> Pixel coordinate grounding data
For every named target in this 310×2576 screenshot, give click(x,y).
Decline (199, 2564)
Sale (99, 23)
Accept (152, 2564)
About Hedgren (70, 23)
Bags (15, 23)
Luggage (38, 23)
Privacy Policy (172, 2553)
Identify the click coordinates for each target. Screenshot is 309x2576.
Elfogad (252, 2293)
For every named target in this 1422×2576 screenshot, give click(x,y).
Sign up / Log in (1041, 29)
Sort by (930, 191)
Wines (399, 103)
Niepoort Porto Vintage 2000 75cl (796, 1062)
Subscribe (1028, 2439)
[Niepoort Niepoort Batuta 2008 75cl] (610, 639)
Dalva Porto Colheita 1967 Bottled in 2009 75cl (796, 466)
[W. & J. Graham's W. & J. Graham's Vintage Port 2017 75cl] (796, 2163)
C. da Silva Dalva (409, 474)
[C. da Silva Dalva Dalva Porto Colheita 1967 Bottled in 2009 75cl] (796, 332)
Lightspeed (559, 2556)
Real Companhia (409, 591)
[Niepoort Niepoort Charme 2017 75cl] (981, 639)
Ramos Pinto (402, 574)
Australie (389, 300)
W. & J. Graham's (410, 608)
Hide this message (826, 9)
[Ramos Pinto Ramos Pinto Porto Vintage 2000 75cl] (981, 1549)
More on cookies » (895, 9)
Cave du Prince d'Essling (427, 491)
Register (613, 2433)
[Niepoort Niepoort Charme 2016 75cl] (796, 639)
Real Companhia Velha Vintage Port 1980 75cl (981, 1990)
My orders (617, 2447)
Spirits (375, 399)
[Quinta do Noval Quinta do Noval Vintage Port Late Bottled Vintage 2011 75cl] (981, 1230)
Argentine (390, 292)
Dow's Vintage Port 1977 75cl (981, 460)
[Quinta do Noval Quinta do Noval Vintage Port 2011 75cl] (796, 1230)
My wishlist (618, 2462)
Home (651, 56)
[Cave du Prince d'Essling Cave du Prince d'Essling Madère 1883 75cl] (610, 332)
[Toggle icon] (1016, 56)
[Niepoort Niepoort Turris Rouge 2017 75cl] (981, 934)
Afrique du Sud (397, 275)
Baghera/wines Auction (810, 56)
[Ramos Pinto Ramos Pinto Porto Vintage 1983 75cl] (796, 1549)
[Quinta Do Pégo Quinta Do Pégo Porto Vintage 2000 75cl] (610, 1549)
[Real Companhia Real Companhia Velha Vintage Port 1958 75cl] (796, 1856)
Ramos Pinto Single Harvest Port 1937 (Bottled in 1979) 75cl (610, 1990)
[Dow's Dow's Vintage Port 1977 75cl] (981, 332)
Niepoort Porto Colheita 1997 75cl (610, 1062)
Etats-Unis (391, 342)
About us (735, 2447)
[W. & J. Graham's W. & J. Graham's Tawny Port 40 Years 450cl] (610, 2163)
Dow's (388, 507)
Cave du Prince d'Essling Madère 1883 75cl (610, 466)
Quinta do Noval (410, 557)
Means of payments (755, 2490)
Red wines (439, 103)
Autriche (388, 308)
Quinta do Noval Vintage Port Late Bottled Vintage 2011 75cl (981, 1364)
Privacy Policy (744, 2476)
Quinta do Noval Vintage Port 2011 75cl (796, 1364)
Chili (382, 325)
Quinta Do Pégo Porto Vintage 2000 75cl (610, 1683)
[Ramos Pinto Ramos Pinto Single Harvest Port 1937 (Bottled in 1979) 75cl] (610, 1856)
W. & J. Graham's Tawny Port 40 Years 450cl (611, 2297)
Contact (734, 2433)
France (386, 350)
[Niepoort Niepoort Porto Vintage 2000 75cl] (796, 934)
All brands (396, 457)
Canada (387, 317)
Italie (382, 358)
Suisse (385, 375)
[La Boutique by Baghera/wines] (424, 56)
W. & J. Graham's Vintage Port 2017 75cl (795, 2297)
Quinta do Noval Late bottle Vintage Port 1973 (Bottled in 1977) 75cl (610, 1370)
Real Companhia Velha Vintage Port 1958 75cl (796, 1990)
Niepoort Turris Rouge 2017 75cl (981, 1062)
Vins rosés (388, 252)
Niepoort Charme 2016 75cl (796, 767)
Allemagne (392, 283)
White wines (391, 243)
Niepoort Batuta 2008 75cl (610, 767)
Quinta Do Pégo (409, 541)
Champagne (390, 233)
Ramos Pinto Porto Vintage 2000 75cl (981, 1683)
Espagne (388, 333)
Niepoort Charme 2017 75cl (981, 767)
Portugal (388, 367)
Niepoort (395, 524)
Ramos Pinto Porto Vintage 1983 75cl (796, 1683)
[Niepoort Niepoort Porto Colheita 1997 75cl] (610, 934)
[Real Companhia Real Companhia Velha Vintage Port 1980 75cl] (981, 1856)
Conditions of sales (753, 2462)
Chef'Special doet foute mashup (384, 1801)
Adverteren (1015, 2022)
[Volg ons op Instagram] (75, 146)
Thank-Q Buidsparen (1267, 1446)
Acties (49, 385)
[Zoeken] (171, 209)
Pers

> ABOUT THIS EXERCISE
In the data above, find the line that contains "[W. & J. Graham's W. & J. Graham's Vintage" and the line that contains "Chili (382, 325)". Repeat exactly those lines and every line between them, and only those.

> TASK RESPONSE
[W. & J. Graham's W. & J. Graham's Vintage Port 2017 75cl] (796, 2163)
C. da Silva Dalva (409, 474)
[C. da Silva Dalva Dalva Porto Colheita 1967 Bottled in 2009 75cl] (796, 332)
Lightspeed (559, 2556)
Real Companhia (409, 591)
[Niepoort Niepoort Charme 2017 75cl] (981, 639)
Ramos Pinto (402, 574)
Australie (389, 300)
W. & J. Graham's (410, 608)
Hide this message (826, 9)
[Ramos Pinto Ramos Pinto Porto Vintage 2000 75cl] (981, 1549)
More on cookies » (895, 9)
Cave du Prince d'Essling (427, 491)
Register (613, 2433)
[Niepoort Niepoort Charme 2016 75cl] (796, 639)
Real Companhia Velha Vintage Port 1980 75cl (981, 1990)
My orders (617, 2447)
Spirits (375, 399)
[Quinta do Noval Quinta do Noval Vintage Port Late Bottled Vintage 2011 75cl] (981, 1230)
Argentine (390, 292)
Dow's Vintage Port 1977 75cl (981, 460)
[Quinta do Noval Quinta do Noval Vintage Port 2011 75cl] (796, 1230)
My wishlist (618, 2462)
Home (651, 56)
[Cave du Prince d'Essling Cave du Prince d'Essling Madère 1883 75cl] (610, 332)
[Toggle icon] (1016, 56)
[Niepoort Niepoort Turris Rouge 2017 75cl] (981, 934)
Afrique du Sud (397, 275)
Baghera/wines Auction (810, 56)
[Ramos Pinto Ramos Pinto Porto Vintage 1983 75cl] (796, 1549)
[Quinta Do Pégo Quinta Do Pégo Porto Vintage 2000 75cl] (610, 1549)
[Real Companhia Real Companhia Velha Vintage Port 1958 75cl] (796, 1856)
Ramos Pinto Single Harvest Port 1937 (Bottled in 1979) 75cl (610, 1990)
[Dow's Dow's Vintage Port 1977 75cl] (981, 332)
Niepoort Porto Colheita 1997 75cl (610, 1062)
Etats-Unis (391, 342)
About us (735, 2447)
[W. & J. Graham's W. & J. Graham's Tawny Port 40 Years 450cl] (610, 2163)
Dow's (388, 507)
Cave du Prince d'Essling Madère 1883 75cl (610, 466)
Quinta do Noval (410, 557)
Means of payments (755, 2490)
Red wines (439, 103)
Autriche (388, 308)
Quinta do Noval Vintage Port Late Bottled Vintage 2011 75cl (981, 1364)
Privacy Policy (744, 2476)
Quinta do Noval Vintage Port 2011 75cl (796, 1364)
Chili (382, 325)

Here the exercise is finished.